DOCUMENT SECTION section start

Thought for the Day:

Hope is the thing with feathers
That perches in the soul.
And sings the tune
Without the words,
and never stops at all.

- Emily Dickinson

Saturday, February 23, 2019

Puppy

My puppy has arrived. I am in love with her but she has made life very very hard. I knew it would be hard, but I wasn't prepared for how difficult - how much energy she would take.

I am trying to work part time from home and between puppy, my father and work I am in rough shape. I've had some help from friends which has saved me so far from calling it quits.

On the positive, she is an absolute joy. A (mostly) confident vivacious little trouble maker. She also loves to curl up on a warm lap and cuddle. Watching her learn about the world, witnessing her firsts,  has been absolutely amazing. Here are some photos.

I've named her Ripple (but Riptide fits her too).





Sunday, February 3, 2019

Illness course: Improvements and/or adjustments?

DOCUMENT SECTION section end

### WHAT IS REQUIRED
Please answer these questions about the blog page above:
1. Who is the "Thought for the Day" quote credited to?
2. What name was given to the puppy?
3. On what date was the "Puppy" post published?

SOURCE MATERIAL section start

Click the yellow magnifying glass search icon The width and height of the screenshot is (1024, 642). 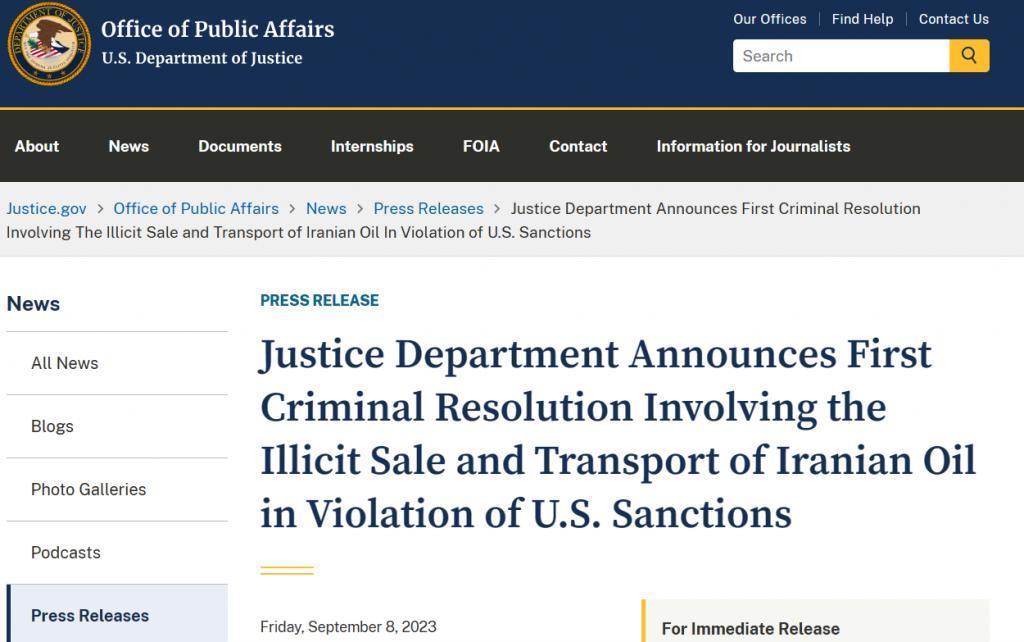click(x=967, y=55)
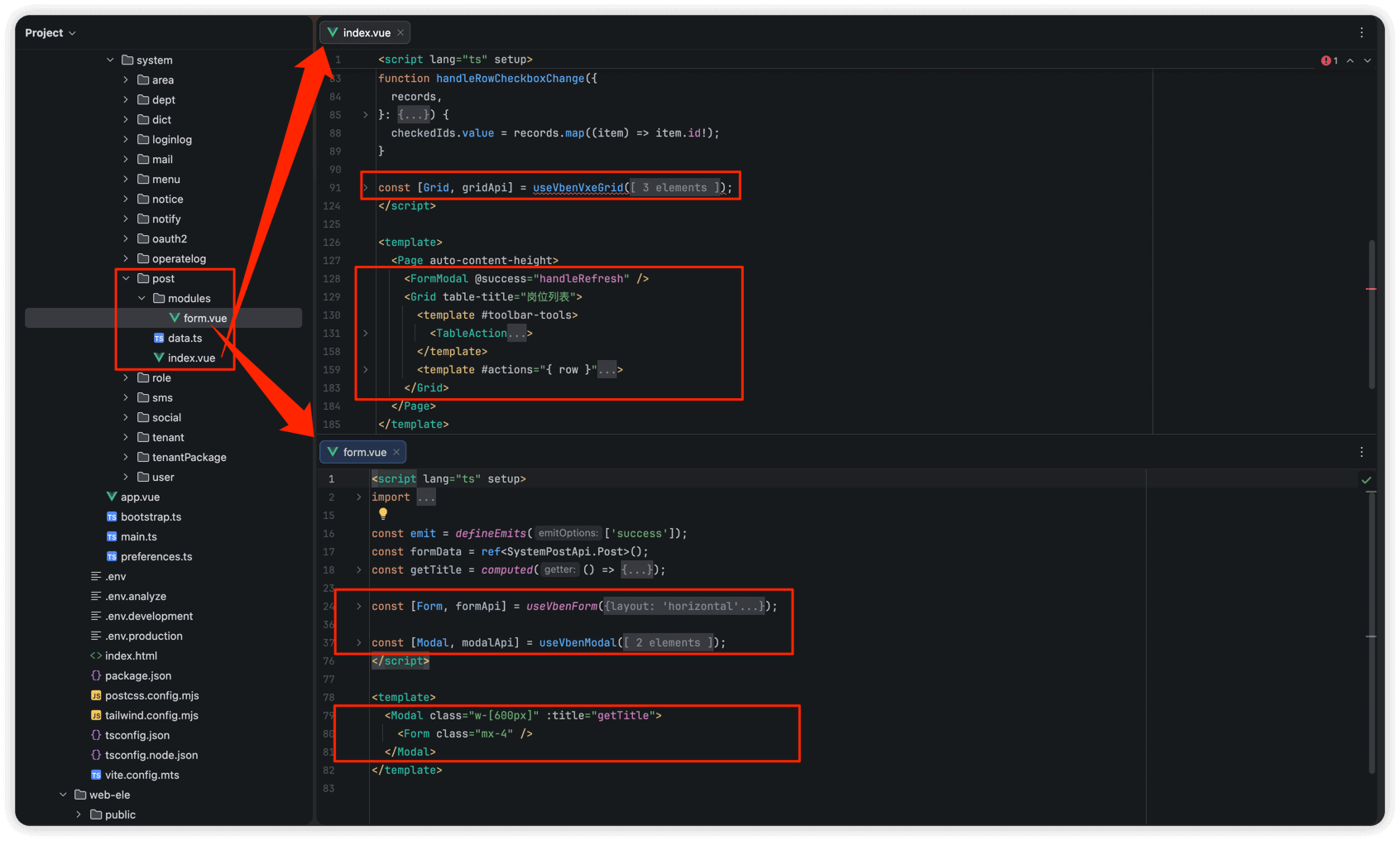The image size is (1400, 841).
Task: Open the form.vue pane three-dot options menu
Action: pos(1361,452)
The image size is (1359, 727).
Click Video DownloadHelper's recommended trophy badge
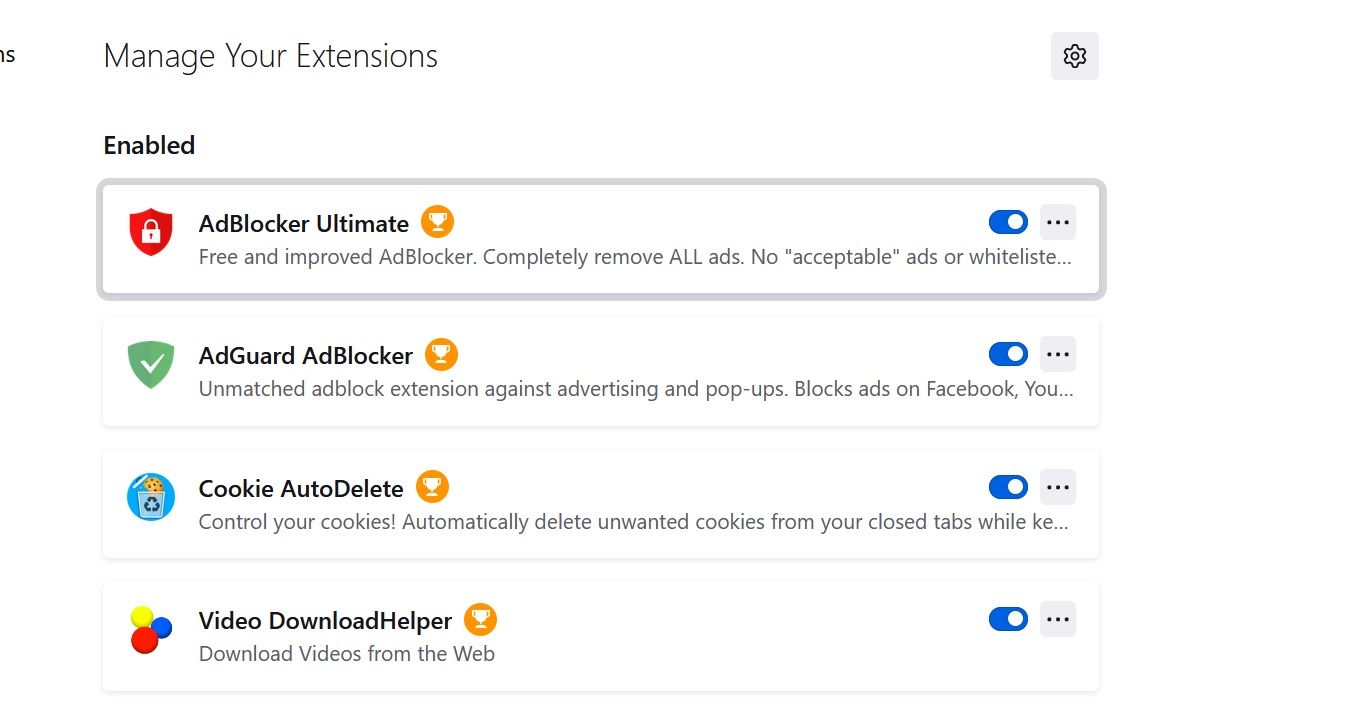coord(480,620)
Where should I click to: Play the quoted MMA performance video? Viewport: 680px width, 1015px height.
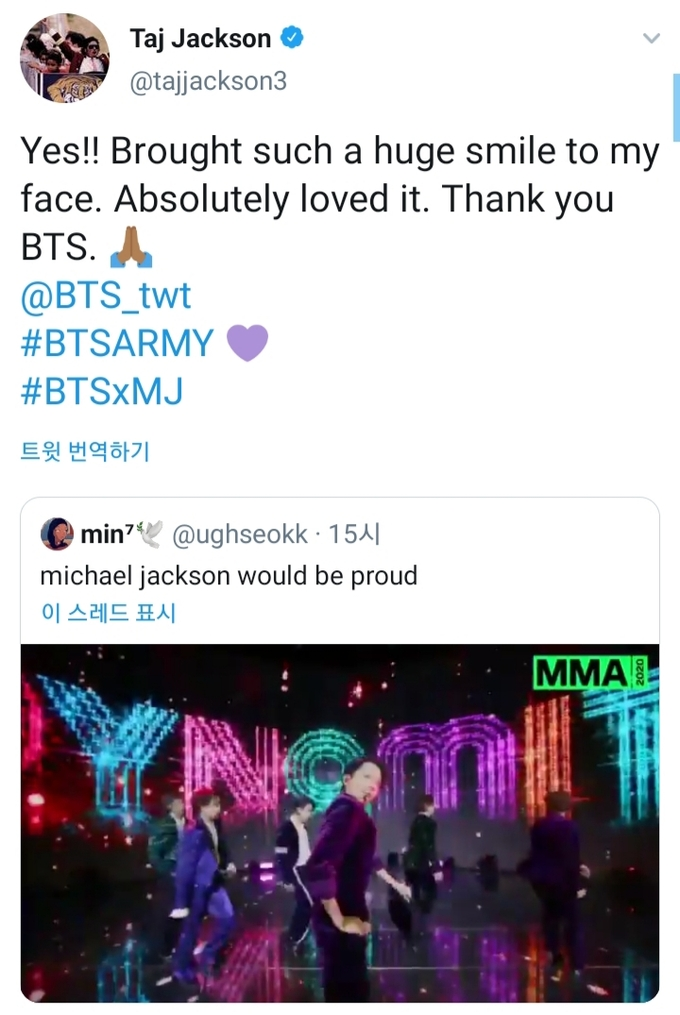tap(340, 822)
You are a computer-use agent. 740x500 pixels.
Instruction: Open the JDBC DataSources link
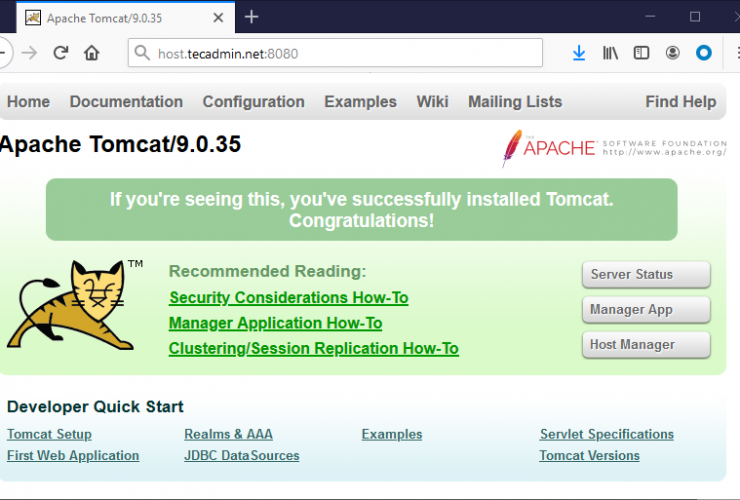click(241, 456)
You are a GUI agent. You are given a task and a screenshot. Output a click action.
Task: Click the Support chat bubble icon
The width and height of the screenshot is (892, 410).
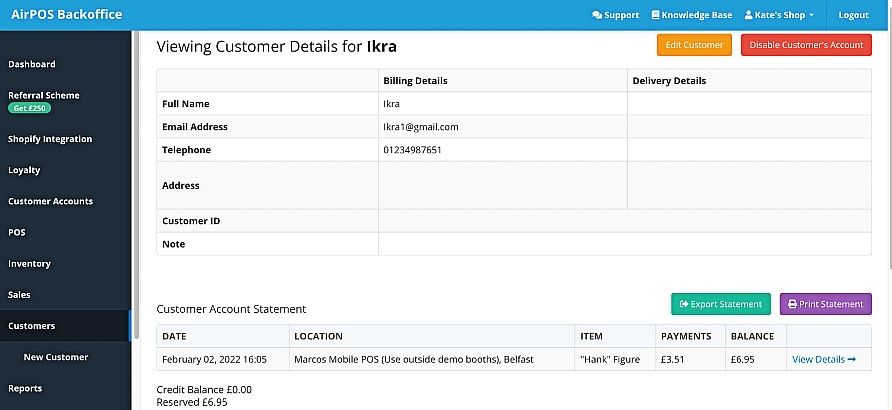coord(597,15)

SOURCE MATERIAL section end

### SOLUTION FOR THIS EXERCISE
1. Emily Dickinson
2. Ripple
3. Saturday, February 23, 2019